Coupes budgétaires : la culture en butte à une forme de barbarie

Les coupes dans les subventions publiques dédiées à la culture laissent le secteur dans l’incompréhension et face à des conséquences multiples : licenciements, déprogrammations ou encore liquidations. Témoignages.

Lola Dubois-Carmes  • 18 mars 2025 abonné·es
Coupes budgétaires : la culture en butte à une forme de barbarie
Des membres de la compagnie théâtrale Paris Benares se produisent lors d'une manifestation à Nantes, dans l'ouest de la France, le 19 décembre 2024, pour protester contre les coupes dans les budgets de la culture et le sport annoncées par le président de la région des Pays de la Loire, Christelle Morançais.
© Sébastien Salom-Gomis / AFP

« Les équipes artistiques sont dans une situation absolument alarmante et de désespoir », met en garde Joris Mathieu, directeur du Théâtre Nouvelle Génération et coprésident du syndicat national des entreprises artistiques et culturelles (Syndeac), face à la situation de ses adhérents qui subissent les baisses des budgets dédiés à la culture dans les régions et les départements.
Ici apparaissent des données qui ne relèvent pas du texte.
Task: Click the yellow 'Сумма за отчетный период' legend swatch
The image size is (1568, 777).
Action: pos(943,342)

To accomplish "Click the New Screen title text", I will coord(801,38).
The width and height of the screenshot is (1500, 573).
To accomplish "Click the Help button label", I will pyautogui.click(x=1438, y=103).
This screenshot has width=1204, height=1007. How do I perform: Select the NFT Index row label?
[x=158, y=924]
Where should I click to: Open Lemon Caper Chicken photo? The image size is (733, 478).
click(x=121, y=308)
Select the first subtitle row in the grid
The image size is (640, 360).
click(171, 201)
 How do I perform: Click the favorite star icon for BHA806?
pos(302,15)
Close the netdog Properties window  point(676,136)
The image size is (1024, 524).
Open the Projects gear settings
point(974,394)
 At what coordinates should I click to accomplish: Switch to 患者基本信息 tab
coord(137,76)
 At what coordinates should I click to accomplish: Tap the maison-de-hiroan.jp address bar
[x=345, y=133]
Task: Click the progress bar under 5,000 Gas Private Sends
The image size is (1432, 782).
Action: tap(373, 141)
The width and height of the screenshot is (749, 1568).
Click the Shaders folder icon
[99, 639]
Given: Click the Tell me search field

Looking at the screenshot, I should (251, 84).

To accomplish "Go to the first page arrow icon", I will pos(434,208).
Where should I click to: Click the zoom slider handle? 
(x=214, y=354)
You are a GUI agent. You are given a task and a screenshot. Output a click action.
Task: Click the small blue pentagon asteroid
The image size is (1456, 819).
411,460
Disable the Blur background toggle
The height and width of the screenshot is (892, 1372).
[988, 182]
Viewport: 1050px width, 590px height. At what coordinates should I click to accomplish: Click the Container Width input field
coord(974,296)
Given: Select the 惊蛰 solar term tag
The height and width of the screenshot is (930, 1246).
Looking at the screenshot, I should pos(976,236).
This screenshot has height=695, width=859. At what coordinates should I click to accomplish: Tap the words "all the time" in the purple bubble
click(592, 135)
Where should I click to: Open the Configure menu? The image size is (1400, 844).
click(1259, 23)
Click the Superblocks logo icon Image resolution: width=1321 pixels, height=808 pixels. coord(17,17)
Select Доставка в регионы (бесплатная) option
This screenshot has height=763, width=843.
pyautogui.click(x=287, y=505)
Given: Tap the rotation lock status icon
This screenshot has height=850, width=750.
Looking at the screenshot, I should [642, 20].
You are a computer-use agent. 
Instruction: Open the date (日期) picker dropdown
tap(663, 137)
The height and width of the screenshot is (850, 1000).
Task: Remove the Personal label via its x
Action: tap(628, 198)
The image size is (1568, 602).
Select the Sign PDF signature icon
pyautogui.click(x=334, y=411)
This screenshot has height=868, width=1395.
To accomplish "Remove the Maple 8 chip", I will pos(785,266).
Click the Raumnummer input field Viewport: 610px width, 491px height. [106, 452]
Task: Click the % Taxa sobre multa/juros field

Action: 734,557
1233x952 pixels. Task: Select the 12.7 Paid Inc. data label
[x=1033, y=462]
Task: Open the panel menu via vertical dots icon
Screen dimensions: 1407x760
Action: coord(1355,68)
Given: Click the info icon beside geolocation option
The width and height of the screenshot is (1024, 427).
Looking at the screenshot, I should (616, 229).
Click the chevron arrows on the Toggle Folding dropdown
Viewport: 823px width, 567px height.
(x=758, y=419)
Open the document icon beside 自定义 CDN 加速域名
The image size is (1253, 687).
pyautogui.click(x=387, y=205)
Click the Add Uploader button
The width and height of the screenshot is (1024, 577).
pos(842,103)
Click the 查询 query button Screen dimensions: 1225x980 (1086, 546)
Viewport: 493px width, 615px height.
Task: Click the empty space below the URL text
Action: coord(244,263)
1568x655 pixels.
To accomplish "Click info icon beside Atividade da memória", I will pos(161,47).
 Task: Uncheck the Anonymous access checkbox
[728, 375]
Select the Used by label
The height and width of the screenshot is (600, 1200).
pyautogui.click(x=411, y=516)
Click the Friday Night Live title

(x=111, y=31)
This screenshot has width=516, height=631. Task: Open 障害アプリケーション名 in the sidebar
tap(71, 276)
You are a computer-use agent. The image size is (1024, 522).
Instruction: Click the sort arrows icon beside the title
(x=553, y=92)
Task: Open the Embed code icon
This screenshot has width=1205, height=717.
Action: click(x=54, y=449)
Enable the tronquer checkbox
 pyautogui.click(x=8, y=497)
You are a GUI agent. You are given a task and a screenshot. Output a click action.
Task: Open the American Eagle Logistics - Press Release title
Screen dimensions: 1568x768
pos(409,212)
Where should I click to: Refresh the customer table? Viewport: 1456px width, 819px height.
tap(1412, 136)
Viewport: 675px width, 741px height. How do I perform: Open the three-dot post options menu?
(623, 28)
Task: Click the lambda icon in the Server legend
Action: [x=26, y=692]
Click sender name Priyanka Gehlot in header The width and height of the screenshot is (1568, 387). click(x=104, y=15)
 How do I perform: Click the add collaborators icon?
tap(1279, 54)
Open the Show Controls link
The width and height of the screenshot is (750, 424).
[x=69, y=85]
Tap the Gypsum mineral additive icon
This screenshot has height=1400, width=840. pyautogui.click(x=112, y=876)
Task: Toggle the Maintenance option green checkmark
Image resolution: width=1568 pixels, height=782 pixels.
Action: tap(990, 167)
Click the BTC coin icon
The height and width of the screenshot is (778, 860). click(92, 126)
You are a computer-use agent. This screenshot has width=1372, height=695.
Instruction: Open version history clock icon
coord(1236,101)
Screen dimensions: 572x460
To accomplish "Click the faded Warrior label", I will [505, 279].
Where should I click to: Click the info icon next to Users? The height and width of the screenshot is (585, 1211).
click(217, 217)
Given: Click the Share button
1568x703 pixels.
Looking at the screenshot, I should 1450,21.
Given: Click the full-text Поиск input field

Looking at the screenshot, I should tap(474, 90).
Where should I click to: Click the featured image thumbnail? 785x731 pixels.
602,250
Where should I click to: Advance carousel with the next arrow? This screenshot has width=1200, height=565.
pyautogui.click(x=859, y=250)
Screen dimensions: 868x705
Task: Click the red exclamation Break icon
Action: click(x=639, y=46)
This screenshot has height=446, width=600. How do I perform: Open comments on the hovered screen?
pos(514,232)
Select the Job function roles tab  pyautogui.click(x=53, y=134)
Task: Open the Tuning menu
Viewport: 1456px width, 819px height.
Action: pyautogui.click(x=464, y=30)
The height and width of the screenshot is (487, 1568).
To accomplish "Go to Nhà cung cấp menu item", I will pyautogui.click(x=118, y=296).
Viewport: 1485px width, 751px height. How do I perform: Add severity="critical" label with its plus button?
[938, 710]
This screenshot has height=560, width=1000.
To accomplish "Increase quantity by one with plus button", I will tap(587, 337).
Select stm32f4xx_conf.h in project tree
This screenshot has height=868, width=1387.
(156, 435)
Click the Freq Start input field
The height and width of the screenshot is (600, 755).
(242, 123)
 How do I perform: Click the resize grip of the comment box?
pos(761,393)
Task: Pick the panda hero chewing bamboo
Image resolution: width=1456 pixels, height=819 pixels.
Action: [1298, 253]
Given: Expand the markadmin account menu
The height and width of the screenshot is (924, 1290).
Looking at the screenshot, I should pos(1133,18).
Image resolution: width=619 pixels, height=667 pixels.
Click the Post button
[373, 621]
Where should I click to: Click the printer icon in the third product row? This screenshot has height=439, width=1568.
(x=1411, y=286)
« L’effet de ces coupes sur l’activité artistique pourrait, dans les prochains mois, être comparable à ce qui se serait passé pendant le covid s’il n’y avait pas eu de soutien à cette époque, ajoute le metteur en scène. C’est-à-dire qu’il y a des compagnies sans perspective de financement à l’horizon des deux prochains mois et des prévisionnels d’activités pour la prochaine saison en baisse d’un tiers en moyenne. »

Depuis le début de l’année et le bouclage de la plupart des budgets régionaux et départementaux, les couperets tombent à un rythme effréné sur les scènes locales. Une situation qui a même poussé la ministre de la Culture à signer le 11 mars une convention avec le président de l’association des Départements de France, François Sauvadet pour s’assurer d’un « engagement commun en faveur de la culture ». Une signature sans enveloppe pour l’accompagner…

On nous dit toujours qu’il faut nous réinventer, mais la crise est systémique.

A. Hannedouche

Au-delà de la récente baisse des subventions, les difficultés s’accumulent depuis quelques années pour le secteur : coûts sécuritaires en hausse depuis les attentats, covid, inflation et explosion des coûts énergétiques – « avec parfois des factures à plus de 100 000 euros », précise Aurélie Hannedouche, directrice du Syndicat des musiques actuelles (SMA) –, fragilisaient déjà un grand nombre de structures. « On nous dit toujours qu’il faut nous réinventer, mais la crise est systémique », regrette la directrice.

« Millefeuille de désengagements »

Le Nouveau Pavillon, une scène nantaise de musiques actuelles traditionnelles à l’origine du festival Eurofonik, en fait les frais. « Sans qu’il y ait de désaveu spécifique de notre projet, nous nous retrouvons embarqués dans une charrette de coupes successives, de la municipalité puis de la région des Pays de la Loire, qui nous mettent dans une situation impossible », explique Maël Hougron, le directeur, contraint d’annuler la saison 2024/2025 de la structure, la création de contenus éditoriaux autour des musiques traditionnelles ainsi que les résidences d’artistes, dans le but de conserver a minima la tenue de leur festival.

Nous accompagnons de plus en plus de liquidations, ce qui est totalement inédit.

A. Pouget

« Nous sommes moins de dix à faire ce que nous faisons en France, souligne Maël Hougron. Si nous disparaissons, cela se verra immédiatement car nous servons de révélateurs à certains artistes qui sont ensuite programmés dans des festivals plus généralistes. »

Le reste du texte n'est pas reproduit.